Among those satirized in this book are “the learned” (8), archaeologists (chap. 2), “the clergy” (38–39), “professional scholars” (39), “secular scholars” (39), “the doctors” (217–18), “the schoolmen” (217), and “the doctors, ministers, and commentators” (221). We read that recent document discoveries “have proven so upsetting” (8), “startling” (241), “disturbing” (241), and “maddening” (241) to people of this sort, and that “there was a lot of political and other pressure to keep them from coming out” (125). These are frequent, but inaccurate and grossly unfair, leit-motifs in this book. “The clergy,” according to Nibley (I have no idea who this means here), exhibited “marked coolness” to the Dead Sea Scrolls (39). Why would they be “warm” to them, or “cold,” or anything else? The Dead Sea Scrolls are irrelevant to what clergy do; most don’t know or care that they exist.

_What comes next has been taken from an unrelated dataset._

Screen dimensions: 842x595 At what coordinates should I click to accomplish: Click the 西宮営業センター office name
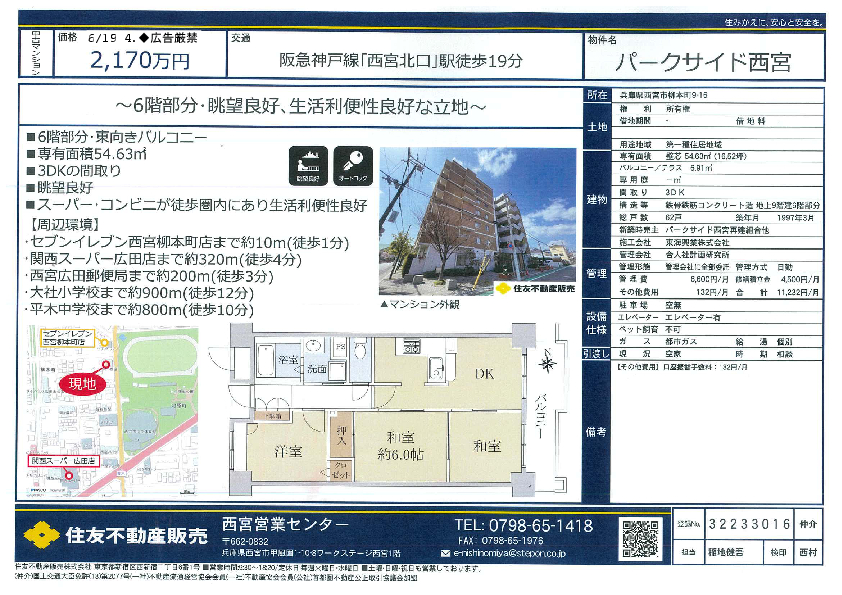click(285, 525)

5. My final area of concern is more properly directed at the editors than at Hugh Nibley. What is the point of publishing some of this material? There clearly is merit in republishing significant material that has been unavailable to readers for many years. But few thinkers in the history of the world have been so good that everything they ever wrote or spoke should be memorialized in this way. Several of the chapters in this book, particularly 9 and 10, are so weak that the editors would have been doing Nibley a much greater honor if they had left them out. What is the point of resurrecting such material, which is now completely out-of-date and was not even quality work when first published three decades ago? In doing so they have not done Nibley a service, nor have they served his readers.

Hugh Nibley’s contributions to Latter-day Saint scholarship have been to a large degree the product of his willingness to take a refreshing, imaginative view of things and express it in refreshing, imaginative ways. This book, despite some of the methodology used in it, contains a share of what Nibley does best. I found his discussion of the Creation and the Creation accounts (64, 69–74) to be very insightful—and enjoyable reading as well. I was most intrigued with his brief note on humans and animals on other planets (146), in which he proposes that on distant worlds different varieties of animals are found, but humans (presumably because we are God’s children) are the same everywhere. Nibley’s thoughts on “the silliest doctrine of all,” cultural evolution (80–81), are well-stated. His keen perspective on human nature is expressed in thought-provoking terms: “To be first is Satan’s first principle” (95); “You can always find somebody who is worse than you are to make you feel virtuous” (217); and “To be highly successful in this life is hardly the ultimate stamp of virtue” (233). “Scholarship,” he tells us, “is also an age-old, open-ended discussion in which the important thing is not to be right at a given moment but to be able to enter seriously into the discussion” (28). And all of us who engage in academic pursuits should beware of “the gas law of learning”: “Any amount of information no matter how small will fill any intellectual void no matter how large” (4). Nibley never rests from defending the Book of Mormon, which he calls “God’s challenge to the world” (16). Particularly timely, in light of recent notions concerning its origin, is his comment: “Unlike the Bible, it cannot be partly true, for the Book of Mormon itself closes the door on such a proposition” (17).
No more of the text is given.